**Activity**
The answer must consist of every line from the data that holds "will".

**Pixel coordinate grounding data**
━━━━

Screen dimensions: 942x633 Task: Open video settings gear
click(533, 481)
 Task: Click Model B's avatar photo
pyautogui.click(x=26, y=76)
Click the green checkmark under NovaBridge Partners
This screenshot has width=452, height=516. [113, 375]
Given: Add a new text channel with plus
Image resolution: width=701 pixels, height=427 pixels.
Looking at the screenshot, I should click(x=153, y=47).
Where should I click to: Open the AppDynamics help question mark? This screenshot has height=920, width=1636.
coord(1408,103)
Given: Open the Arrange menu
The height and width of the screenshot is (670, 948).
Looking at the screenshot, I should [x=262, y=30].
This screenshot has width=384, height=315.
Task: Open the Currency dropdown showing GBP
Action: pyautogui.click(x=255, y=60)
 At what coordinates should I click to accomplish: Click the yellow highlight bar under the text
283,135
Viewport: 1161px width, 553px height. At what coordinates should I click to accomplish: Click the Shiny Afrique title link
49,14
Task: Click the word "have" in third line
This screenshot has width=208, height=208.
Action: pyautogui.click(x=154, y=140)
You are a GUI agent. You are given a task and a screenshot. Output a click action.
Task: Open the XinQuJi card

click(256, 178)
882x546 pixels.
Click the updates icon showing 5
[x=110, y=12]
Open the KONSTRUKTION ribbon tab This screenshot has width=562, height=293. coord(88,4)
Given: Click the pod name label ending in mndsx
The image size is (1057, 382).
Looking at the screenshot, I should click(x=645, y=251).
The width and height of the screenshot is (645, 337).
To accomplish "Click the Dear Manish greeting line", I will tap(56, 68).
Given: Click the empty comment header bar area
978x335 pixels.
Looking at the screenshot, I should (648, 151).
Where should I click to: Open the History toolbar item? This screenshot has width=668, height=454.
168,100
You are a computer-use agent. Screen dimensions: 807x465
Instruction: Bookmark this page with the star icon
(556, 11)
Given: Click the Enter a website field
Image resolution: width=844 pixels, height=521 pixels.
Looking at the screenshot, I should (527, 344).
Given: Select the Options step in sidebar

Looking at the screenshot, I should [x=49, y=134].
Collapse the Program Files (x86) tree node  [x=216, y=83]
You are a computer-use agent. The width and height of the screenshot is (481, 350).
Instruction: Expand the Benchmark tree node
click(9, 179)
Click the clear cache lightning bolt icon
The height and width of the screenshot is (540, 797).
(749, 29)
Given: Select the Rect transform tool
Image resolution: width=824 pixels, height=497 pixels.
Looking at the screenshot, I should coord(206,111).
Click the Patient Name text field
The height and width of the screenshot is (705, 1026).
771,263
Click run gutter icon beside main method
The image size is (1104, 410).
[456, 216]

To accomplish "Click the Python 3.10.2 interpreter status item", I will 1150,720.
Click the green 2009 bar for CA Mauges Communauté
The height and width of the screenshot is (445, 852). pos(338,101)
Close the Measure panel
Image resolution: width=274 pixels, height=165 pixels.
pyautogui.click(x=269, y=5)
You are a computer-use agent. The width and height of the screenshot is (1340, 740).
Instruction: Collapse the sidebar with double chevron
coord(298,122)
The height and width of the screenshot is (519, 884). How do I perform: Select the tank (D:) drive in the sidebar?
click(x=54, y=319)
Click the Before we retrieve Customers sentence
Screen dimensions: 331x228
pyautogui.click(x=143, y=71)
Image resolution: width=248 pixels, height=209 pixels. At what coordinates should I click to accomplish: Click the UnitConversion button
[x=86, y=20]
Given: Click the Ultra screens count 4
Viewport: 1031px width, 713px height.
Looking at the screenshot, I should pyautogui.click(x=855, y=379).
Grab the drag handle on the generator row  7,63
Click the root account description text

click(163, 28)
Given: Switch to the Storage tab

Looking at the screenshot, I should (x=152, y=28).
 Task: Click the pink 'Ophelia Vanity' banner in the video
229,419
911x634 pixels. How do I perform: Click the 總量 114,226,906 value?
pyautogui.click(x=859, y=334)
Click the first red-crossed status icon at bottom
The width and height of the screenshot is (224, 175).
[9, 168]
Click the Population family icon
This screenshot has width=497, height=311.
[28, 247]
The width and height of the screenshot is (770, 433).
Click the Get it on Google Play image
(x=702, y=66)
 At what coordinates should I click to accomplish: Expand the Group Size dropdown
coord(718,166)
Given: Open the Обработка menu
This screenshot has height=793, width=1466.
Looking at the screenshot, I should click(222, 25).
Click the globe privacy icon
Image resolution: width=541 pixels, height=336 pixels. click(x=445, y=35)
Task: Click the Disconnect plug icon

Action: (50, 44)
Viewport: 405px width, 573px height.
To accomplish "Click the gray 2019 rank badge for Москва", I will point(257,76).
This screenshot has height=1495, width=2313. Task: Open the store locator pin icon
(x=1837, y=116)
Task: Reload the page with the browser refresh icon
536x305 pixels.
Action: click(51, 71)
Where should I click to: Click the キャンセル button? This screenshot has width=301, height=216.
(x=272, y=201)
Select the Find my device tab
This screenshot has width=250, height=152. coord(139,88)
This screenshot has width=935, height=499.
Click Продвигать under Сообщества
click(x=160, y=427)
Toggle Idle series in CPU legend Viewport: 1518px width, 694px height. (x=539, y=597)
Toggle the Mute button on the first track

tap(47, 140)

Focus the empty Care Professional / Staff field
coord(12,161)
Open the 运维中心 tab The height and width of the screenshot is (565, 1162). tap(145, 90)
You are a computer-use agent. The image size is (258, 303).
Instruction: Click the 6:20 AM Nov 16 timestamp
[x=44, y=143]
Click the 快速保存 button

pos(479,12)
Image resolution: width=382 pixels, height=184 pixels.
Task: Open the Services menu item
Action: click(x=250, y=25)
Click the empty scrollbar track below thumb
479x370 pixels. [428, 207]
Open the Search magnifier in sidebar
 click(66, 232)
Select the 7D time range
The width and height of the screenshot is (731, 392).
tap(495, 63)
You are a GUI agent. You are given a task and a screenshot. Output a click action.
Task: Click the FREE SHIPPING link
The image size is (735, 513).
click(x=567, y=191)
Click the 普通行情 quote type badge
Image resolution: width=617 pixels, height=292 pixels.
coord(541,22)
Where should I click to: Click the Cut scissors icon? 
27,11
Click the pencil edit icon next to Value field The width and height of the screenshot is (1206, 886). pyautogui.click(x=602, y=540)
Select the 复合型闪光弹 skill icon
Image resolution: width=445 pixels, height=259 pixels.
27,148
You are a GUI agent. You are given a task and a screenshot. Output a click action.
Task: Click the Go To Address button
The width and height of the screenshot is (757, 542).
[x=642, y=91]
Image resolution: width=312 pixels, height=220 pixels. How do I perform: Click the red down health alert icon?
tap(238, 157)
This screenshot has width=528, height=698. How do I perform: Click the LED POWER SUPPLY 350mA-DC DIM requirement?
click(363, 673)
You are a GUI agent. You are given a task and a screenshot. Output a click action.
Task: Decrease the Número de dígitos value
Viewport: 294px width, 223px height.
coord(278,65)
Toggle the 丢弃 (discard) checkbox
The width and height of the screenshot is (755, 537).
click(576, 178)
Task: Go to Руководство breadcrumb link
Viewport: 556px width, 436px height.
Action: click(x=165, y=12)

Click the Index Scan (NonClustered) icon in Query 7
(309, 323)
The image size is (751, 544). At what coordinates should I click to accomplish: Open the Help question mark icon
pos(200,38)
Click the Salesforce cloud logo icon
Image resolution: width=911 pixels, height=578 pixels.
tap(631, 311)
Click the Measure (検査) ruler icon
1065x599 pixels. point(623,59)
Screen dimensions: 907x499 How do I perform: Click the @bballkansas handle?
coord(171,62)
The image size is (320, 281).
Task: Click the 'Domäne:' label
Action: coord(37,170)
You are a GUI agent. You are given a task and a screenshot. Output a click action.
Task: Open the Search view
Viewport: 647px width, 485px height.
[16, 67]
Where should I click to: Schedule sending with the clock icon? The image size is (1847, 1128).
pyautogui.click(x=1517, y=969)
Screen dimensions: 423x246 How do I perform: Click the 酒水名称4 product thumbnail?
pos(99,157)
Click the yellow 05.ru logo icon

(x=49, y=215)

━━━━

**Response for this exercise**
To accomplish "Click the Dear Manish greeting line", I will tap(56, 68).
To accomplish "Click the Python 3.10.2 interpreter status item", I will 1150,720.
To accomplish "Click the gray 2019 rank badge for Москва", I will point(257,76).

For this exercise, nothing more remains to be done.